#39: West Valley City, UT 7/26/16

Maybe it was the summer heat or the moon in the Seventh House, but the 6:30 p.m. West Valley City council meeting felt more like an 8 a.m. college seminar: sleepy. The hypnotic monotone of Mayor Ron Bigelow certainly didn’t help.

“We turn to Councilmember Steve Vincent for our opening ceremony,” he murmured. “Opening ceremony” eh? Like the Olympics? By all means, bring out the drumline! Commence the light show! Sprint down the aisle with a flaming torch!

“I was trying to find something that I could present for Pioneer Day,” the councilmember teased us. “On my dad’s side of our family, when they came to New York, they didn’t have enough money to come west. So [my grandfather] laid telegraph line across the Plains to get to Utah.” (I’m getting the feeling that calling this an “opening ceremony” was a slight exaggeration.)

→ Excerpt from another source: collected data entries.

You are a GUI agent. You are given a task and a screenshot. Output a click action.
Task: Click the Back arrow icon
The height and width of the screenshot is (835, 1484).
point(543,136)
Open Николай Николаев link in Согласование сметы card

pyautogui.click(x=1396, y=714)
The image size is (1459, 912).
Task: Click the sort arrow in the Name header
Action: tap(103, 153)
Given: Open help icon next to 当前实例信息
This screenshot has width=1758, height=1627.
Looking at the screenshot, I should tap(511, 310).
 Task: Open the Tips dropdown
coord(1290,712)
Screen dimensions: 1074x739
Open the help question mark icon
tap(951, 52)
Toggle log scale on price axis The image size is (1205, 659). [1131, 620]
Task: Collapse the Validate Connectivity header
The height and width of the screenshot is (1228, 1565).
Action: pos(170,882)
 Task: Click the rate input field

“He’d write stories about how they’d lay a few hundred yards of telegraph line and then the next morning they would have to redo it because they’d been torn down by Indians. Anyway, I think we all need to reflect on our pioneer heritage.”

Ah yes, what would an opening ceremony be without a little Indian sabotage?

Mayor Bigelow stared at his notes. “Was there anyone here who wanted to make public comments?” Pause. “Apparently not. A lot of comments, just not public,” he deadpanned.

“To our council, any comments tonight?” Crickets. “Nothing you wanna bring up? Oh-kay.” Imagine if Eeyore chugged a bottle of Nyquil and you’ve got Mayor Bigelow.

wvc
“Does the cat who’s got your tongues wish to speak?”

Because everyone was so tight-lipped, the council sailed through the rest of the meeting as fast as the mayor could talk.

“We go to item 8–this is for the purchase of a data backup system. We have a lot of data we have to store. In fact, you can go out and listen to any of our council meetings.”

Well, I’ll be damned. Something I can get behind! Back up those council meetings, baby!

Next item: “We need to do it tonight,” warned the mayor about the “asphalt polymer treatment project.”

“It’s a polymer mastic seal to prevent oxidation of the asphalt oil from the water infiltration and ultraviolet exposure,” he explained in an impressive display of vocabulary. “In other words, so it doesn’t break up from the water and the sun, I guess is the way you would put that.” Actually, the way I would put that is “rubbing some lotion on the road,” but I’m a dummy.

With the road massaged and the data safe and sound, the council adjourned.

Final thoughts: For doing all the heavy lifting, I give 10 out of 10 stars to Councilmember Vincent’s telegraph-laying grandfather. Bravo, sir.